= Beginning of Section =
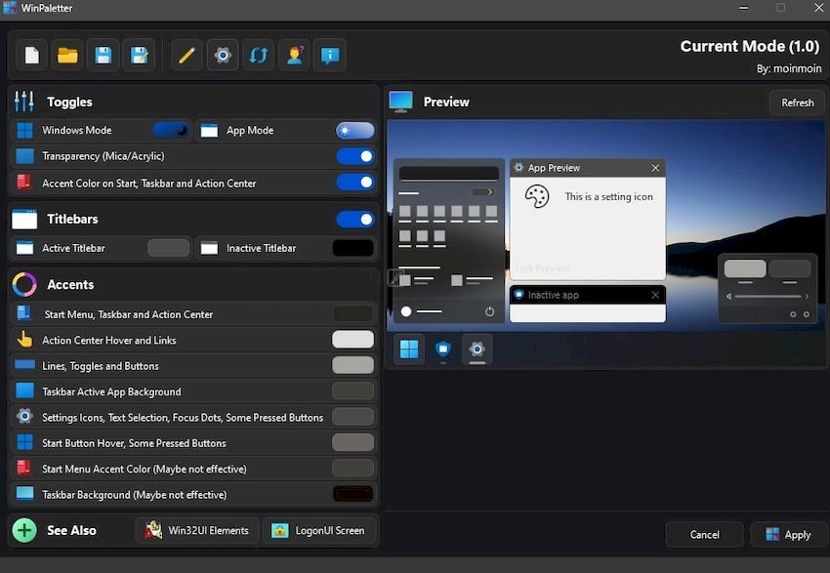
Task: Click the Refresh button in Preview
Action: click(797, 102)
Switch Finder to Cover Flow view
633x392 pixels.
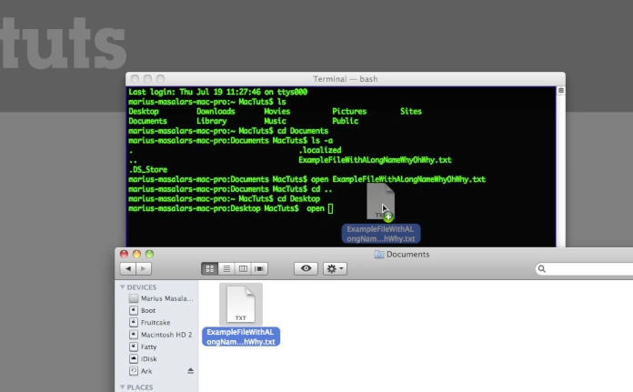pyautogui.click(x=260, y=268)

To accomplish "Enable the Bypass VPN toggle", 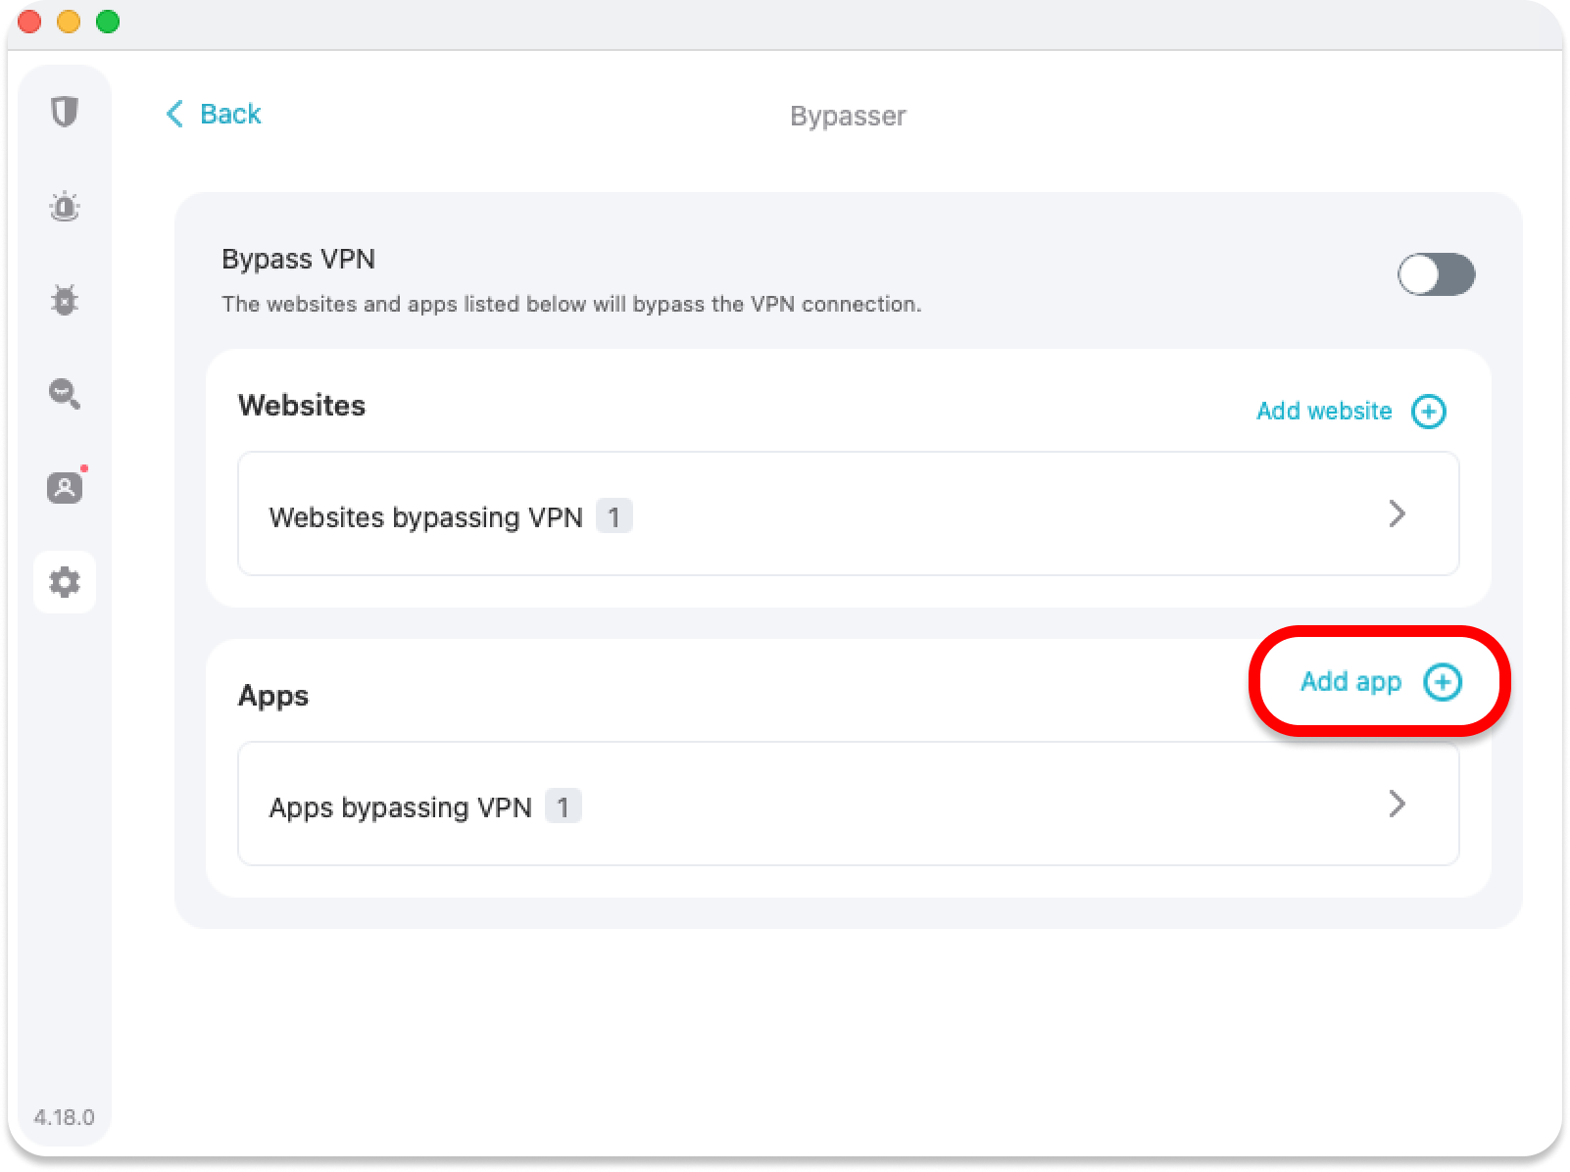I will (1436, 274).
= End of Section =
= Beginning of Section =
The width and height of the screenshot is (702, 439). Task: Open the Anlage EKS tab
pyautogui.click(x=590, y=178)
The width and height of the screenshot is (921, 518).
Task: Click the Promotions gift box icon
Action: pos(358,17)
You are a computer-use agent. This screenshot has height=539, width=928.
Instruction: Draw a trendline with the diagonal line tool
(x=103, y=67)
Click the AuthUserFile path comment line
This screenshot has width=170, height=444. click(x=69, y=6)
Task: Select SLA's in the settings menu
= End of Section =
Directions | Output, from the data above, the lines from the line with "You are a computer-use" to the line with "Task: Select SLA's in the settings menu" exactly as they stand, both ends included and nothing else.

Solution |
You are a computer-use agent. This screenshot has height=539, width=928.
Instruction: Draw a trendline with the diagonal line tool
(x=103, y=67)
Click the AuthUserFile path comment line
This screenshot has width=170, height=444. click(x=69, y=6)
Task: Select SLA's in the settings menu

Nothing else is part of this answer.